Exercise details: What lines of the data below hold the string "value"? Copy each one out.

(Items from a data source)
______

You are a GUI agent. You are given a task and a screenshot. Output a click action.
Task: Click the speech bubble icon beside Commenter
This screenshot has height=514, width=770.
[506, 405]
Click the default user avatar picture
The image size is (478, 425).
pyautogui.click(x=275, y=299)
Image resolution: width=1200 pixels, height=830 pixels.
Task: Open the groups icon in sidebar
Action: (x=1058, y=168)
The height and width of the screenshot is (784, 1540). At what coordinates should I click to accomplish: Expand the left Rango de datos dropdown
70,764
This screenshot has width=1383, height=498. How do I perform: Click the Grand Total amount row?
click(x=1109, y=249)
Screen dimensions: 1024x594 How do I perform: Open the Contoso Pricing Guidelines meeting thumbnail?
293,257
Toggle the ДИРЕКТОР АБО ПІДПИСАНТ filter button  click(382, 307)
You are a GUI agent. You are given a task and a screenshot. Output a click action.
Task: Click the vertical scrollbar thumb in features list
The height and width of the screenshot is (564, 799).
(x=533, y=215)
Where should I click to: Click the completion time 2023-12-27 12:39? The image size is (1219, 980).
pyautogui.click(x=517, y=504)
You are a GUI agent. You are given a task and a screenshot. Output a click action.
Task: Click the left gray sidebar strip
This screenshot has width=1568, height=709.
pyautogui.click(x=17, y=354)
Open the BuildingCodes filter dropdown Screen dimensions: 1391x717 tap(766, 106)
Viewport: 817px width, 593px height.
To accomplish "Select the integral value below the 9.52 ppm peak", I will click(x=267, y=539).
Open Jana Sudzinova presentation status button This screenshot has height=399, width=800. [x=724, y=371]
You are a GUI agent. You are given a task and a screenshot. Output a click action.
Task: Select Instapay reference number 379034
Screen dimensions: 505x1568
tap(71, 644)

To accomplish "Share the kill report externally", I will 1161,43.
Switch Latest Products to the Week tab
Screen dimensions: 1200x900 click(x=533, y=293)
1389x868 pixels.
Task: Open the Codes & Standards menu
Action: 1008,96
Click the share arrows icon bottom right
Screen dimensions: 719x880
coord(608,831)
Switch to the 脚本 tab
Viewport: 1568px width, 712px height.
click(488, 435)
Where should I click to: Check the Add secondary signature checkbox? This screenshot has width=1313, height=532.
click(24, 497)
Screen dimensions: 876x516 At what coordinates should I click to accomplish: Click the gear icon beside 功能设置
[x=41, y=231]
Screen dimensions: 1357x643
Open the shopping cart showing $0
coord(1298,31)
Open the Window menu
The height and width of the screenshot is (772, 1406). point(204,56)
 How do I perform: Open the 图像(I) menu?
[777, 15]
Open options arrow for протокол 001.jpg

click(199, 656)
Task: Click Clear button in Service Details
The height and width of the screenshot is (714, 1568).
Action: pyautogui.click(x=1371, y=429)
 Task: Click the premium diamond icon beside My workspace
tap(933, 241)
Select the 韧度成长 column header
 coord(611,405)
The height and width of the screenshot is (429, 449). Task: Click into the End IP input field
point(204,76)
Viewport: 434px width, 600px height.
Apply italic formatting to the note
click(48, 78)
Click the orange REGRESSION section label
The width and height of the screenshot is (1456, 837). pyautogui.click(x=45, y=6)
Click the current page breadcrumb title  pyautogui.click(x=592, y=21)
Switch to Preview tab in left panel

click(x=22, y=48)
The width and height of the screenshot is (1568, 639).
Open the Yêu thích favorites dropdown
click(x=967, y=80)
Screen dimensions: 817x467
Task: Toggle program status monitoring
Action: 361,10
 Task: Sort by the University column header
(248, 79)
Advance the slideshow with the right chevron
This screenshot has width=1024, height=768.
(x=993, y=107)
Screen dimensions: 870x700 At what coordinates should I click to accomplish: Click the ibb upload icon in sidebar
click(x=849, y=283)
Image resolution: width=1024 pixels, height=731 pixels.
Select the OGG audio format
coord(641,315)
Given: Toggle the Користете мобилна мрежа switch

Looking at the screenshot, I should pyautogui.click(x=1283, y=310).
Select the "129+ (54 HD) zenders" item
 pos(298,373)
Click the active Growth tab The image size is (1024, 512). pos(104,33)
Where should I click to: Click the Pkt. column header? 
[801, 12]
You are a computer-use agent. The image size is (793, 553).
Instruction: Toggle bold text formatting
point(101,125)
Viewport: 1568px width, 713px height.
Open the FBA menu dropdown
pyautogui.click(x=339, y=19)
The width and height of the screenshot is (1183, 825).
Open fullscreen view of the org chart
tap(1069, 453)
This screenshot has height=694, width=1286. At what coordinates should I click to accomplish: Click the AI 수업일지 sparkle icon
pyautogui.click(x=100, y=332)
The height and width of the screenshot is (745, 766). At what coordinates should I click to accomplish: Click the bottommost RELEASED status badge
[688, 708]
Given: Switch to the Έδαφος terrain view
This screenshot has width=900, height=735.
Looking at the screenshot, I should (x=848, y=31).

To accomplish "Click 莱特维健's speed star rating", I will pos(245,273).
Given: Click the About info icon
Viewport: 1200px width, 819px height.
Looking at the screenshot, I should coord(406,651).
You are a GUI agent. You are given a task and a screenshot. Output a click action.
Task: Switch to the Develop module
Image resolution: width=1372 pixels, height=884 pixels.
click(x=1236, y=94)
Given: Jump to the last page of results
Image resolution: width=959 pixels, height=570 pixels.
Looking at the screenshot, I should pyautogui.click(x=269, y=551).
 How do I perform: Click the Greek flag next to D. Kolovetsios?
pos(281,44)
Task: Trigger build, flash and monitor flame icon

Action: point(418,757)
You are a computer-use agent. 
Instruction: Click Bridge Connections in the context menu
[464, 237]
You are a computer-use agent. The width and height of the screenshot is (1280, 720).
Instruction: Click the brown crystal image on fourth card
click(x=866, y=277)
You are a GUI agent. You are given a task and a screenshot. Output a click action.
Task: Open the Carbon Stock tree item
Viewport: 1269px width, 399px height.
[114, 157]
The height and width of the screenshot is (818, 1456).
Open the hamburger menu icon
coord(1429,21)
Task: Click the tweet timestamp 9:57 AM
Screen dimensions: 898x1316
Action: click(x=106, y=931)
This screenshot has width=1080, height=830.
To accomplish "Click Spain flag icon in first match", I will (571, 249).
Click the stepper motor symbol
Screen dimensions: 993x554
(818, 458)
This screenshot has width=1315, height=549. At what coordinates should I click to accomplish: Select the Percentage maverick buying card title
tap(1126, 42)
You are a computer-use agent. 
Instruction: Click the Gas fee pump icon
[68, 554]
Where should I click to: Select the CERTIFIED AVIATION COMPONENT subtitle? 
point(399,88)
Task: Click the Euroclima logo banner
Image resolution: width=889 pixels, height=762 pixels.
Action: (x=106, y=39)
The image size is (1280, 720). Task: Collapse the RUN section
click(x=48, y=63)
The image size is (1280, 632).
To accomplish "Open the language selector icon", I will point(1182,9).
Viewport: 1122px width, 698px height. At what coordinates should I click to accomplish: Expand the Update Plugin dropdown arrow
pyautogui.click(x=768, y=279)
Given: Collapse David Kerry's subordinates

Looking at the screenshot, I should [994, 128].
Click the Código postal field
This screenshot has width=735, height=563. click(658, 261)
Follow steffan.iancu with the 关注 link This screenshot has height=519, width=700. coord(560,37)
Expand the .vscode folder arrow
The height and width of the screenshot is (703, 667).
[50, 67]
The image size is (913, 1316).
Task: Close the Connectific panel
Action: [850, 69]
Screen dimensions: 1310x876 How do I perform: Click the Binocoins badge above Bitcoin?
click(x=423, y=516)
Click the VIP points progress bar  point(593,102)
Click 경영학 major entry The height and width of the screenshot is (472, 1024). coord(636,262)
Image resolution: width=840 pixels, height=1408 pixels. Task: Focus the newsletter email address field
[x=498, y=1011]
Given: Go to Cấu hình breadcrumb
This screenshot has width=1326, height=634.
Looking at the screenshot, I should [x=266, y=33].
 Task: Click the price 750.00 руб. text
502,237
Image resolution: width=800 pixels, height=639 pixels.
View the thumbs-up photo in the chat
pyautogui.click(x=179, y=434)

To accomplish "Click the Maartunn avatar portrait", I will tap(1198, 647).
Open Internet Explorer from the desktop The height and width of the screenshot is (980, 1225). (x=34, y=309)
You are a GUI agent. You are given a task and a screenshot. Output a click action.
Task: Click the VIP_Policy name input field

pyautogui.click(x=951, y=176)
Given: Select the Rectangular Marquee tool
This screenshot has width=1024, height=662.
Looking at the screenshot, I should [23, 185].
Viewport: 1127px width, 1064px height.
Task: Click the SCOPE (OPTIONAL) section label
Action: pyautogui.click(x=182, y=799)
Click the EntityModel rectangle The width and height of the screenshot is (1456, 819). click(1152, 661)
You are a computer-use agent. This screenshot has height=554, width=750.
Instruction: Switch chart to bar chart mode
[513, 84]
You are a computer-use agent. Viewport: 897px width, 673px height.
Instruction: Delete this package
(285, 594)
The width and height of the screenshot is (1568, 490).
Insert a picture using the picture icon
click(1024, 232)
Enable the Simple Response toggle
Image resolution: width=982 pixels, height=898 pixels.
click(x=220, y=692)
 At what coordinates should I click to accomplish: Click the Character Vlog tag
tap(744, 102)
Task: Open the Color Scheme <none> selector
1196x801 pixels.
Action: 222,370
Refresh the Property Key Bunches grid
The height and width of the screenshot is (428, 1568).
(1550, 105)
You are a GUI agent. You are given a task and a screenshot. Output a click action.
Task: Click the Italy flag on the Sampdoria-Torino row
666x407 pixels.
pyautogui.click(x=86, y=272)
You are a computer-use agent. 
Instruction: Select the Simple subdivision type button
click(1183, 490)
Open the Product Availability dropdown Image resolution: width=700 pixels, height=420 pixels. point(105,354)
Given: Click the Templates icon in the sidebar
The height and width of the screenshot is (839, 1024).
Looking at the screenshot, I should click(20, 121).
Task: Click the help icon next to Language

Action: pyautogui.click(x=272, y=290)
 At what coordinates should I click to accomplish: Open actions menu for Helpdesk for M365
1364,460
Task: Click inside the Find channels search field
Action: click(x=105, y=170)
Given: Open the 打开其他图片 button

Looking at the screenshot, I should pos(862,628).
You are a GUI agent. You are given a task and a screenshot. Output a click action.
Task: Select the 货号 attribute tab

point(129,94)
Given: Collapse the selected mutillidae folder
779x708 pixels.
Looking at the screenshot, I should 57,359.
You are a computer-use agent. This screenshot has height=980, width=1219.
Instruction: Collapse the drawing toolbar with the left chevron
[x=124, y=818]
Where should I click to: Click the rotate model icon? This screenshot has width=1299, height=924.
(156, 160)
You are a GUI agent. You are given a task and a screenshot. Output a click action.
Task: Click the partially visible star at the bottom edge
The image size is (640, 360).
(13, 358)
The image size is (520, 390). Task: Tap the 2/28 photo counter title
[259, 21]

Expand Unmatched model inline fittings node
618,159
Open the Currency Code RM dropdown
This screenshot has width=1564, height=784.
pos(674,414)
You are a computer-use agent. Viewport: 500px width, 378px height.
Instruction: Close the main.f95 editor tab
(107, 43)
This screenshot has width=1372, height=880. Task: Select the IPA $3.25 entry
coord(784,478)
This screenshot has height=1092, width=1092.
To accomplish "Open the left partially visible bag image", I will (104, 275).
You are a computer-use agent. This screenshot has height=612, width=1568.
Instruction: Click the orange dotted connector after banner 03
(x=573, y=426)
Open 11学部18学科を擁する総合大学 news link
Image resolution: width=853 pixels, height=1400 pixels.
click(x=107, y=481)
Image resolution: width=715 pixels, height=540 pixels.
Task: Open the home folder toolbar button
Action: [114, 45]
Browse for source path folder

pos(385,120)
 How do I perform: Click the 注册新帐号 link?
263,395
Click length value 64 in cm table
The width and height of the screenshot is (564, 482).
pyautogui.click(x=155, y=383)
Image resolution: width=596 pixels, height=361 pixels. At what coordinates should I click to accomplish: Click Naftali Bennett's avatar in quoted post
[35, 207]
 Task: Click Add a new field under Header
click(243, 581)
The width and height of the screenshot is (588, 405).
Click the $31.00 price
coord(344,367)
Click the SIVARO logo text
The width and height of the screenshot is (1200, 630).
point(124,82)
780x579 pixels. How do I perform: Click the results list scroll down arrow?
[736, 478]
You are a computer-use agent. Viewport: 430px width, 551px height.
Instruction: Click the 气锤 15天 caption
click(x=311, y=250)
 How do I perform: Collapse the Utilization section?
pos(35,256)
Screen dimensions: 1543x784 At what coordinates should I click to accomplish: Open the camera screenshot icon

______

Written response:
To accomplish "Select the integral value below the 9.52 ppm peak", I will click(x=267, y=539).
Click length value 64 in cm table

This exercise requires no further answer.